Builders and developers are fueling a rise in home sales

Builders are jumping through hoops to make it easier for prospects to buy a new home. Some are paying closing costs of up to $5,000. Some have used help from government programs.

In January, sales of new homes were up 28.9 percent from a year earlier. One couple said when they moved to another city, they first thought they would buy an existing home. They found that few acceptable homes were on the market, and those that were available were snapped up by investors who were willing to pay more than the asking price.

Though their credit score wasn't great because of a 2008 bankruptcy, the builder helped them be approved for a home that cost more than they wanted to pay. But it was a wonderful, spacious home.




What caused the shortage?

Though every community in the United States is different from others, there are three factors responsible for the shortage of existing homes for sale:

  • First, some homeowners are waiting for home prices to rise further. Last year, home sales prices rose an average of about 8 percent from the year earlier. If sellers can wait three or four years, their asking price could be higher. Though, during that time, their needs or wants in a home will not be met.

  • Second, homeowners who bought homes at 2006 prices have to build more equity before listing them.

  • Third, some bank owned homes are not yet on the market. Just as homeowners are waiting for prices to rise, so are some banks.


The National Association of Realtors reports that the number of existing homes for sale fell to 1.74 million in January, the lowest number since the year 2000. Right now, it's a buyer's market. Though fewer homes are for sale, those that are will come at bargain prices. It pays to ask your real estate agent to tip you off about a great home that's just come on the market. That home will go fast. Be prepared with a preapproval amount from a lender so you can make a qualified bid.


Why are 'short sales' allowed? Doesn't that hurt the economy?

Right now, it doesn't.

People who bought homes at the height of the real estate bubble, then had their interest rates raised, may be facing foreclosure. That's especially true if they had a personal disaster at the same time, like a job loss or a divorce.

Some of them have been able to arrange a short sale, selling the house for something less than the mortgage amount. The lender typically eats the difference. That sounds bad for the banking industry, but the bank involved will lose much less money than if they were forced to foreclose. Figures for December show that short sales cost a bank 24 percent less than a comparable house that was sold in foreclosure which resulted in a 64 percent discount from the appraised value when it was sold.

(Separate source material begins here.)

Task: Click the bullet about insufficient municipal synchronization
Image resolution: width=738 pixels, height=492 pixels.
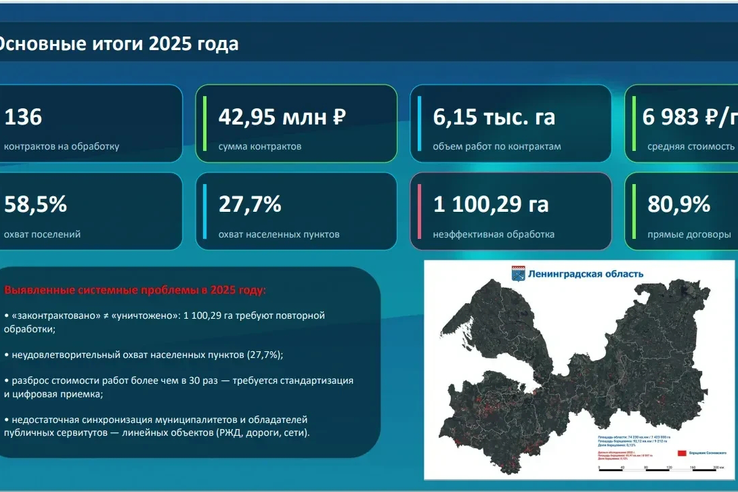Action: tap(158, 426)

From an economic view, everyone is better off with a short sale. Bankers and investors see fewer losses, homeowners have less damage to their credit ratings, and neighbors' houses are less likely to lose value because of the higher sales prices and the reduced vacancy times.

A short sale does go faster, in part because the home is in better condition. Usually, the homeowner is living there, taking care of it and preventing vandalism. Economists at CoreLogic say that in short sales ownership changes hands quickly which is a good thing for the economy and society.

In the past, this type of sale was rare. They are becoming common as real estate agents and lenders have become more experienced at pricing and marketing them. Late last year short sales accounted for 10.4 percent of sales.

The shift is helping the housing market with its backlog of distressed mortgages, and it's reducing the number of properties that are standing empty. Short sales have helped to keep home prices stable and rising.